List of tasks:
1: In the letter about the state of comedy, what name was given to the new wave of comedy that came to Britain in the early '80s?
2: Pick up the letter about how comedy has changed in Britain and keep writing it from its final sentence onward.

Excerpt provided:
=====

How the left degraded comedy
Philip M. writes from England:
I cannot remember seeing, in my time reading VFR, anything about your thoughts on the state of comedy, an interesting subject and one which tells us much about the state of a society.
I have for some time noticed that stand-up comedy no longer makes me laugh. It seems almost entirely disgusting; toilet humour or jokes about bestiality, incest, or child abuse. I don’t know if things are so bad in America, but this type of comedy has permeated the culture of the young and has had, I believe, a more devastating effect on society than any terrorist bomb. Taboos exist for a reason, and once you start laughing at something you are half-way to trivialising and ultimately accepting it.
It struck me whilst watching some stand-up on TV the other day that I had lazily bought the line that this was part of the process of “dumbing down,” and in doing so I was letting the Marxists, the keepers of the new unwritten constitution in this country, off the hook.
In the early ’80s a new wave of comedy came to Britain, known as “alternative comedy.” This swept away the old tradition of comedy, typified by the likes of the blunt Northerner Bernard Manning, which had been overtly sexist (mother-in-law jokes for example), “homophobic,” and made foreigners the butt of the joke. It may have been offensive to some theoretical minority, but it was rooted in our culture and history and our experience of real life.

=====

Available data:
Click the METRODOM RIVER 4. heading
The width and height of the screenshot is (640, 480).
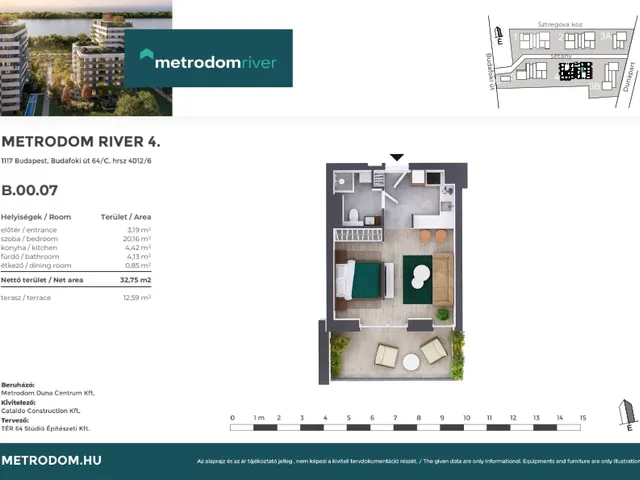coord(80,141)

=====

Final answers:
1: It was known as "alternative comedy."

2:
“Alternative Comedy” was Marxist inspired, and it made it a cardinal sin to make any such jokes. In the new order only the British, whites, and men were allowed to be the butt of the joke. But comedy is very culture specific, and by eradicating much of the shared British experience, they only have the lowest common denominator to fall back on—observational comedy about sex or eating pot noodles. There are no higher shared cultural experiences which comedians can draw on any more, because such humour is “exclusive,” discriminatory, and therefore forbidden.
Likewise the power of PC and the liberal establishment has all but killed satire. When I was younger I used to love the satire of “Private Eye,” Britain’s version of “The Onion.” To be funny satire must pick on the powerful, but satire nowadays dare not transgress the powerful dogmas of the age, and as such can only pick on the weak and defeated and the safely oft-ridiculed—Christians, conservatives, traditionalists, the upper classes, George Bush. To me this feels like delivering the coup de grace to a wounded animal—neither funny nor brave. By only picking on the now dead, safe, pre ’60s establishment, such humour has the appearance of something that has been preserved in aspic and which bears no relation to the real, far more frightening modern world. It is like the lame attempts at government-approved satire in the former East Germany.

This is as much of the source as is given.